Jefferson City schools approve new boundries
JEFFERSON CITY - Jefferson City schools will be have new boundaries starting in the fall of 2017.
Jefferson City Public Schools' board approved the new boundary lines Monday night.
Superintendent Larry Linthacum proposed the new boundary lines in January, responding to concerns of overcrowding at East Elementary School.
"We assessed and evaluated our current boundary lines, and there were some pockets. We had some overcrowding in some of our elementary schools, specifically East," Linthacum said. "We've proposed that and met with the parents of [the schools] affected by that."
The changes will move the boundary line south of U.S. Highway 50/63 along Elm and Dunklin streets, affecting East Elementary School, Thorpe Gordon Elementary School and Moreau Heights Elementary School.
Linthacum said the population growth has been small, but enough to cause issues.
"It's consistent with our district-wide, we're not growing like leaps and bounds, but it's just a slight increase in our growth over the years as far as our trend line," Linthacum said.
East Elementary will see a smaller population in the fall, going from 403 to 377 students. The 66 displaced students will be distributed among two other elementary schools, with 57 going to Thorpe Gordon and nine going to Moreau Heights.
Linthacum said this change is proactive and a "step in the right direction."
"We just want to ensure that we have a positive learning environment for all of our kids. Any time that you can help alleviate some overcrowding, you just want to have that most positive environment possible," Linthacum said.
The last change to boundary lines came in 1998 to counter overcrowding at Thorpe Gordon and Moreau Heights. This new change will return their lines to the last configuration before 1998.
"We're putting the boundary lines back like they were. It makes common sense. It follows the boundary lines of the highways that you can see on the map," Linthacum said.
Previous attempts to alleviate overcrowding included installing trailers at several schools, including one at East Elementary that holds two first grade classrooms. Linthacum said that was only a temporary solution.
"That's not an ideal situation, but we'd rather have a trailer to have smaller class sizes to alleviate the overcrowding," Linthacum said. "Our long term solution as a school district is to not have any students in trailers in any of our buildings."
Fourth graders this year at any of the three affected elementary schools will be allowed to finish their primary education at their current school.
Though the boundary changes passed, the adjustment is not the final step for Jefferson City Public Schools. Eventually, the city plans to build a new elementary school.
A schematics contract for a second high school facility was also approved at Monday night's meeting.
"We're trying to address the high school issue first. It's part of a long term solution and long range plan to address space needs across the district at all grade levels," Linthacum said.
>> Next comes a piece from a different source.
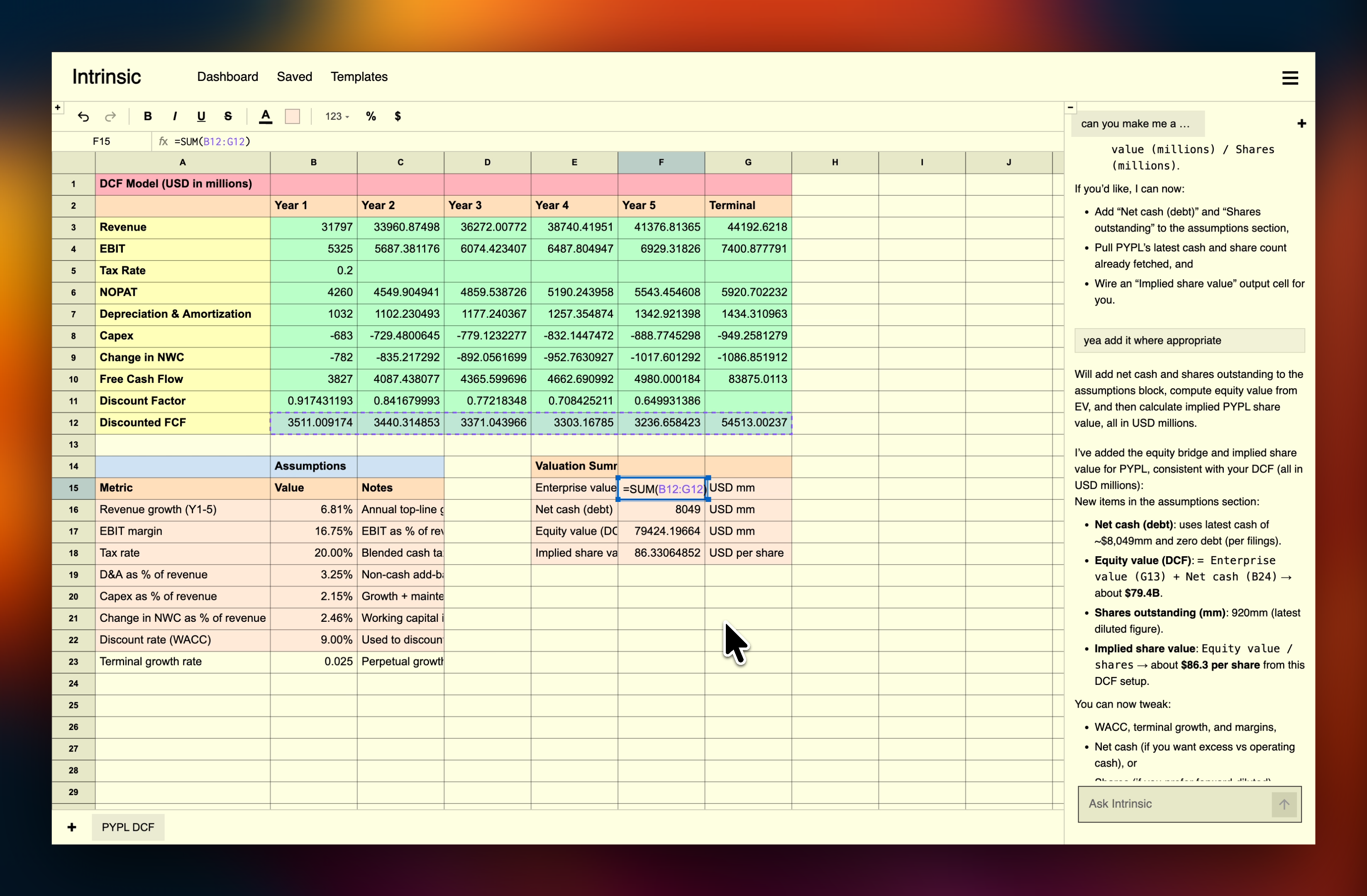1367x896 pixels.
Task: Click the undo arrow icon
Action: [x=83, y=117]
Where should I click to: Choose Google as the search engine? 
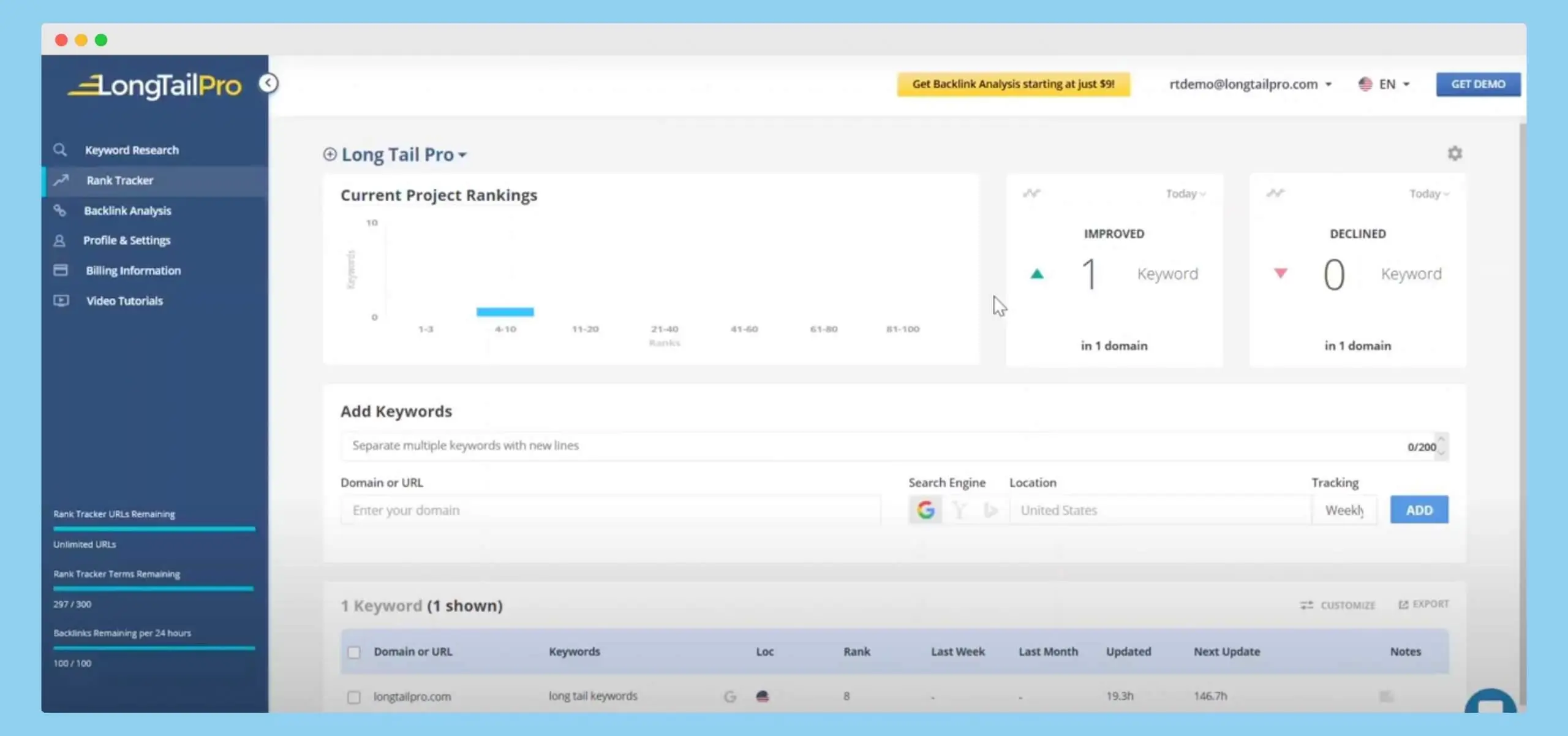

Though the high school would not be complete until 2021, JCPS has proposed installing new trailers at Jefferson City High School until the new facility is complete. Not everyone at the meeting was in favor of that temporary solution, due to how far the trailers would be from the main building.
"If trailers are brought to the field down there, there are huge safety issues that would be a concern," said Alan Mudd, retired JCPS school board member and teacher.
The school board will vote on whether or not to build a new high school on April 4.